Implementing Fuzzy Sets in SQL Server, Part 5: The Mystery of the Missing Left Join
By Steve Bolton
…………Information on set operations like complements, intersections and unions is plentiful in the literature on fuzzy sets, which made the last three articles in this series of amateur self-tutorials easier to write in a certain sense. These topics are far more complex than with ordinary “crisp” sets because there are so many different methods for calculating membership grades for the resultsets, each of which can be applied to different use cases in order to model imprecision. This can be especially useful in Behavior-Driven Development (BDD) and user stories, as well as in uncertainty management programs of all kinds, including reducing the insecurity involved in software engineering and data modeling. There may be extra steps involved in calculating these fuzzy set relations, but the topic is at least well-studied and the sources of information for the formulas are readily available. Strangely, that is not true for some of the set operations that SQL Server users encounter more often, like LEFT JOINs, INNER JOINs, OUTER JOINs, RIGHT JOINs and Cartesian Products. There are only 41 hits on Google for the terms “left join” “relational” “fuzzy set” combined, one of which is an off-hand reference from my own blog. I haven’t see these topics addressed much in the literature, which is rich in information on complements, intersections and unions, but not these common relational joins. Like many other puzzling aspects of fuzzy set theory, the reason behind this is readily apparent only after we get back to basics and frame the questions we’re asking of the database in natural language terms.

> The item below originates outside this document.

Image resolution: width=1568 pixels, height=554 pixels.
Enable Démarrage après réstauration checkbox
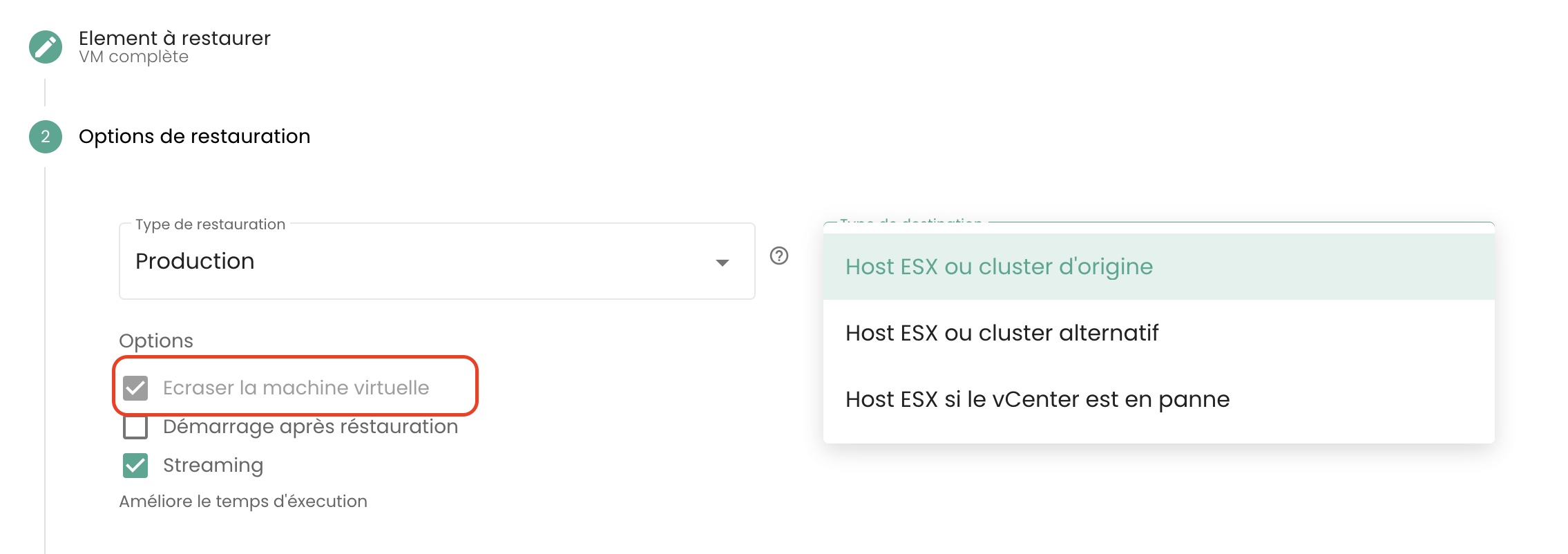[x=135, y=427]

…………This problem is easily reducible to a single enigma, which nevertheless requires a lengthy explanation. As we saw in the last two tutorials, INNER and OUTER JOIN statements are useful in deriving fuzzy intersections and unions respectively. We really can’t use the standard T-SQL INTERSECT and UNION operators for these purposes, since we need to retrieve membership function values from both sides in order to calculate membership in the resultset. For all intents and purposes, these are the principal use cases for fuzzy INNER and OUTER JOIN operations. Although I won’t rule out the possibly of some oddball set operation that requires the fuzzy versions of these statements, without qualifying as fuzzy intersections and unions, such use cases are probably pretty rare. CROSS JOIN operations are easier to explain once we realize that all fuzzy binary relations are performed on the complete crisp Cartesian Product to derive a fuzzy subset of some kind. To perform a fuzzy Cartesian Product, we would have to take the membership grades of both sets and implement a mathematical operation of some type, just like with fuzzy intersections and unions. The CROSS JOIN operator isn’t used as often in T-SQL as its kin, in large part because retrieving every possible combination of records from both sides can tax the server beyond belief, but cross products aren’t mentioned much in the fuzzy set literature for an additional reason: a wide range of fuzzy subsets of it also qualify as fuzzy intersections and unions, depending on whether they’re implemented with classes of functions known as T-norms and T-conorms. The domain of possible resultsets is no wider than the crisp CROSS JOIN, but fuzzy intersections and unions take up a far wider space within it than their crisp counterparts.
…………It is certainly possible to define fuzzy Cartesian Product operators that are neither T-norms nor T-conorms, but the use cases for doing so are neither clear nor very wide. In order to derive such a measure, we’d probably have to take the next step up and select from the class of “norm operations” that encompass all types of possible fuzzy aggregates, including T-norms and T-conorms as special cases.[i] Unfortunately, the concept is so general that it provides even less guidance for deriving new types of fuzzy Cartesian Products for particular use cases than we have for matching T-norms and T-conorms to the right problems. What the CROSS JOIN, INNER JOIN and OUTER JOIN all have in common, however, is that both participating sets are given equal weight in the determining the results, which is also true for their fuzzy counterparts. As I always caution, I’m not an expert in these matters and am only writing on the topic in order to introduce myself to it, while hopefully helping other SQL Server users to avoid my inevitable mistakes. At the risk of committing another one, I’ll take a stab at solving the Mystery of the Missing Join, which may boil down to the fact that the LEFT JOIN statement gives preferential treatment to one side.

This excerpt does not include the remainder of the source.